Il disegno di legge che sta infiammando il dibattito politico-sportivo italiano è arrivato in Senato con un titolo burocratico ma un contenuto esplosivo: “Disposizioni in materia di trasparenza nella proprietà delle società sportive professionistiche del settore calcistico”. A presentarlo sono stati il senatore di Fratelli d’Italia Matteo Gelmetti e Claudio Lotito, rappresentante di Forza Italia ma soprattutto presidente della Lazio. Un doppio ruolo che, di per sé, ha già scatenato polemiche.

Il provvedimento, assegnato in sede redigente alla VII commissione di Palazzo Madama per un iter accelerato, punta ufficialmente a rafforzare la trasparenza e la legalità nelle proprietà del calcio italiano. In realtà, secondo molti osservatori, il testo sembra indirizzato in maniera piuttosto mirata contro i club controllati da fondi internazionali, un gruppo ristrettissimo che in Serie A comprende soltanto due società: l’Inter e il Monza.

_ _ _ _

Trascrivi parola per parola la parte del brano sul disegno di legge compresa tra "Il disegno di" e "già scatenato polemiche.", estremi inclusi.

(Voci su dove compaiono gli elementi)

_ _ _ _

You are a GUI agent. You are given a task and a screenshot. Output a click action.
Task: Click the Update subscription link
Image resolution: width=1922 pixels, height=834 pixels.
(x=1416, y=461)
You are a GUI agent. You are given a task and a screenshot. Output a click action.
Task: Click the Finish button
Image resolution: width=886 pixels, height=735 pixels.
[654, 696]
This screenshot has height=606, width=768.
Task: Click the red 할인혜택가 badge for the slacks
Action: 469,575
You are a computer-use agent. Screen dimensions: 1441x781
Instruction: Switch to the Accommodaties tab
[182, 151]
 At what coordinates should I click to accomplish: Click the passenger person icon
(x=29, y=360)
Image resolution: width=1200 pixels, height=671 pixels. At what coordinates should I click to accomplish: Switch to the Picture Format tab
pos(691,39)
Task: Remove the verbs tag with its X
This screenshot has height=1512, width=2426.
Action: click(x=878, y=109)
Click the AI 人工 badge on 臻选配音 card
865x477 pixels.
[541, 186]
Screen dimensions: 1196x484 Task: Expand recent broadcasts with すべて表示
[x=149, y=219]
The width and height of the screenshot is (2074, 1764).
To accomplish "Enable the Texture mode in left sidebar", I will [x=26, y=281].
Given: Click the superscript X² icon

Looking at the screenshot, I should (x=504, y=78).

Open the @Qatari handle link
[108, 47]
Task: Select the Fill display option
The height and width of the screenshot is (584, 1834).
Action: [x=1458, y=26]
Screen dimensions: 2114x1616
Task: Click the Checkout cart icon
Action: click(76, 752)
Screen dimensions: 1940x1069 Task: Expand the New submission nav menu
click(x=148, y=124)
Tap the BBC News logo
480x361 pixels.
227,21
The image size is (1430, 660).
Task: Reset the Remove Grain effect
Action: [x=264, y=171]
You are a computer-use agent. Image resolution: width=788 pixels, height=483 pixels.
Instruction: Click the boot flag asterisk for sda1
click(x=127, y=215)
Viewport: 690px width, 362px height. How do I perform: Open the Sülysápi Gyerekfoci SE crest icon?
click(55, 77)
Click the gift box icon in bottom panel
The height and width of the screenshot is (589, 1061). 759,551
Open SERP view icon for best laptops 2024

_ _ _ _

Risposta:
Il disegno di legge che sta infiammando il dibattito politico-sportivo italiano è arrivato in Senato con un titolo burocratico ma un contenuto esplosivo: “Disposizioni in materia di trasparenza nella proprietà delle società sportive professionistiche del settore calcistico”. A presentarlo sono stati il senatore di Fratelli d’Italia Matteo Gelmetti e Claudio Lotito, rappresentante di Forza Italia ma soprattutto presidente della Lazio. Un doppio ruolo che, di per sé, ha già scatenato polemiche.